| Abstract|| |
Background: Identification of plasma cells into abnormal (APC) and normal (NPC) compartments is of utmost importance in flow cytometric (FC) analysis of multiple myeloma (MM) and related plasma cell dyscrasias for diagnosis, prognosis, and follow-up. No single phenotypic marker is sufficient to distinguish NPC from APC. Materials and Methods: 43 newly diagnosed cases of MM and 13 controls were included in the study. Bone marrow (BM) samples from the 2nd pass were processed on the same day with antibodies against CD38, CD138, CD19, CD81, CD45, CD117, CD200, CD56, cytoKappa, and cytoLambda in a 4-color experiment with CD38 and CD138 as gating antibodies. Results: Mean APC% in cases was 96.5%. The expected Immunophenotype (IP) of APC which is CD19-/56+/45-/81-/117+/200+ was found in only 13/43 MM cases. In 30/43 cases, APC revealed deviation from expected IP either for single or a combination of markers. Sensitivity for APC detection was highest for CD19 (95.2%) followed by CD56 (90.4%) and CD81 (83.7%). Specificity was highest for CD19 (100%), CD56 (100%), and CD81 (100%) followed by CD117 (92.3%). Combination of markers with maximum sensitivity to detect APC (97.6%) was CD81- or CD19- and CD200+ or CD56+ (two markers); and for NPC (92.3%) was CD81+ and CD19+ and CD56- (three markers). Conclusion: Plasma cell IP can be highly variable with multiple minor subpopulations in both cases and normal controls. CD 19 and CD56 are highly informative markers for a 4-color experiment. Assessment of multiple markers in an 8–10 color experiment is more informative but the lack of advanced flow cytometers should not limit the use of FC in a 4-color approach. Our results emphasize that even basic equipment with limited fluorochrome can provide meaningful information if used appropriately.

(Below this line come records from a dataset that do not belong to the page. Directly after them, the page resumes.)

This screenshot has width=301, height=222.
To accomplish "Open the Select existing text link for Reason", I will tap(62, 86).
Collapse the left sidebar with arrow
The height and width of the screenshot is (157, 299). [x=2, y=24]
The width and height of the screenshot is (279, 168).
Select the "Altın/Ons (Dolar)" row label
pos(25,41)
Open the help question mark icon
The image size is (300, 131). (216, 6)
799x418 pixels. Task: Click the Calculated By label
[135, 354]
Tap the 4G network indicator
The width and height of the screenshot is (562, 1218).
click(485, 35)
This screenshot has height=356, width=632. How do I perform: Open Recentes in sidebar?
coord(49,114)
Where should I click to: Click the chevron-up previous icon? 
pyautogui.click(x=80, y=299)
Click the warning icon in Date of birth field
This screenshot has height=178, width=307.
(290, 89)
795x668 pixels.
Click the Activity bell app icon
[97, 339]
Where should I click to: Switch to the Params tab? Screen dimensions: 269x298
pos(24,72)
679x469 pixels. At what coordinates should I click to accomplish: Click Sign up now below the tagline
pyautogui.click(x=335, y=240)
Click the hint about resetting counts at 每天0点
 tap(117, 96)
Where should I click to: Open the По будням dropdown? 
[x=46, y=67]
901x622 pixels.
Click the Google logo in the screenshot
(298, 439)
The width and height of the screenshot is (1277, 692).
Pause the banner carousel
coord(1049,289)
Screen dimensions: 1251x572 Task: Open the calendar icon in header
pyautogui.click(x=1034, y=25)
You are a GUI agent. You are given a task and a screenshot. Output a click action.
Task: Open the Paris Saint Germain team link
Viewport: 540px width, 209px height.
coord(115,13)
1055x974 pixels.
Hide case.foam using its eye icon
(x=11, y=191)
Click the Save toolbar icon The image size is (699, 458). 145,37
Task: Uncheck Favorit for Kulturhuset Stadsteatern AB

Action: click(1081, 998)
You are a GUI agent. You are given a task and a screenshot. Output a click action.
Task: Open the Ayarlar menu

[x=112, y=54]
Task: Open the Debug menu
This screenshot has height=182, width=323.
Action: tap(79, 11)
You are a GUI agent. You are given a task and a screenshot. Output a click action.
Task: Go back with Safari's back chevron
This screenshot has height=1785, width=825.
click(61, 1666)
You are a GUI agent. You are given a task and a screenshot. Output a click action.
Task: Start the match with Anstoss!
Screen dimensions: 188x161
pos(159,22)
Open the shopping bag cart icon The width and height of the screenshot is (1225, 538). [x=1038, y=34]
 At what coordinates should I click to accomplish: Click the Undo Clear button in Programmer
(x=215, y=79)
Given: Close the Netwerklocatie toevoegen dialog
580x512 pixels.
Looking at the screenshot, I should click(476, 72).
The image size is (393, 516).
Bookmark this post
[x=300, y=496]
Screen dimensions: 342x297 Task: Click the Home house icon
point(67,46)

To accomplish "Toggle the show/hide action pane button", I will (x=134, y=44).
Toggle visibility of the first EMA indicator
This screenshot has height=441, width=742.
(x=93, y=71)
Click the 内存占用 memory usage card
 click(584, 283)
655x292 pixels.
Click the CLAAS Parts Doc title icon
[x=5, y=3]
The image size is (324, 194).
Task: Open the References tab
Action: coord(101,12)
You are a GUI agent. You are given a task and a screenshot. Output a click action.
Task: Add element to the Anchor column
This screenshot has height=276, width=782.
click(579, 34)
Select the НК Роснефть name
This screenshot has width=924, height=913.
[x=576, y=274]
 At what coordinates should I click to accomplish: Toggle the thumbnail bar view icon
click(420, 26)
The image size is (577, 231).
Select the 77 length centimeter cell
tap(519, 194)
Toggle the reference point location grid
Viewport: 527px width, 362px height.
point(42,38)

Keywords: Abnormal plasma cells, CD marker, flow cytometry, normal plasma cells, plasma cells
|How to cite this article:|
Awasthi NP, Mishra S, Gupta G, Kumari S, Bajpayee A, Singh P, Husain N. Immunophenotypic characterization of normal and abnormal plasma cells in bone marrow of newly diagnosed multiple myeloma patients. Indian J Pathol Microbiol 2023;66:295-300
|How to cite this URL:|
Awasthi NP, Mishra S, Gupta G, Kumari S, Bajpayee A, Singh P, Husain N. Immunophenotypic characterization of normal and abnormal plasma cells in bone marrow of newly diagnosed multiple myeloma patients. Indian J Pathol Microbiol [serial online] 2023 [cited 2023 Sep 30];66:295-300. Available from: https://www.ijpmonline.org/text.asp?2023/66/2/295/345875
| Introduction|| |
Multiple myeloma (MM) is the second most common hematologic malignancy and comprises approximately 1% of all tumors. The proliferation of plasma cells (PC) with aberrant immunophenotype secreting a single type of light chain is a characteristic and leads to a plethora of clinical manifestations. The use of multiparametric flow cytometry (MFC) in the diagnosis of MM and other monoclonal gammopathies has significantly increased and may be considered mandatory in specific areas of routine clinical practice. MFC allows distinguishing the normal (NPC) versus abnormal clonal plasma cells (APC) with higher sensitivity and specificity. It has been repeatedly concluded that no single marker can help in the differentiation of NPC from APC with 100% sensitivity and specificity.,, Intratumoral heterogeneity plays an important role in MM pathogenesis. In the majority of myeloma cases, aberrant immunophenotypes are observed at diagnosis. Lack of CD19 has been described as a hallmark of malignant PC. However, CD19+ and CD19-, including CD19-CD56+ PC have been reported in healthy BM.
Identification of plasma cells into abnormal (APC) and normal (NPC) compartments is of utmost importance in flow cytometric (FC) analysis of MM and related plasma cell dyscrasias for diagnosis, prognosis, and follow-up. The current study investigates the immunophenotypic characterization of normal and abnormal plasma cells in BM samples of MM by 4-color MFC. We have determined the sensitivity and specificity of markers (CD19, CD45, CD117, CD56, CD200, and CD81). In addition, various combinations of markers were studied for the identification of NPC and APC to add to the existing knowledge on plasma cell immunophenotyping.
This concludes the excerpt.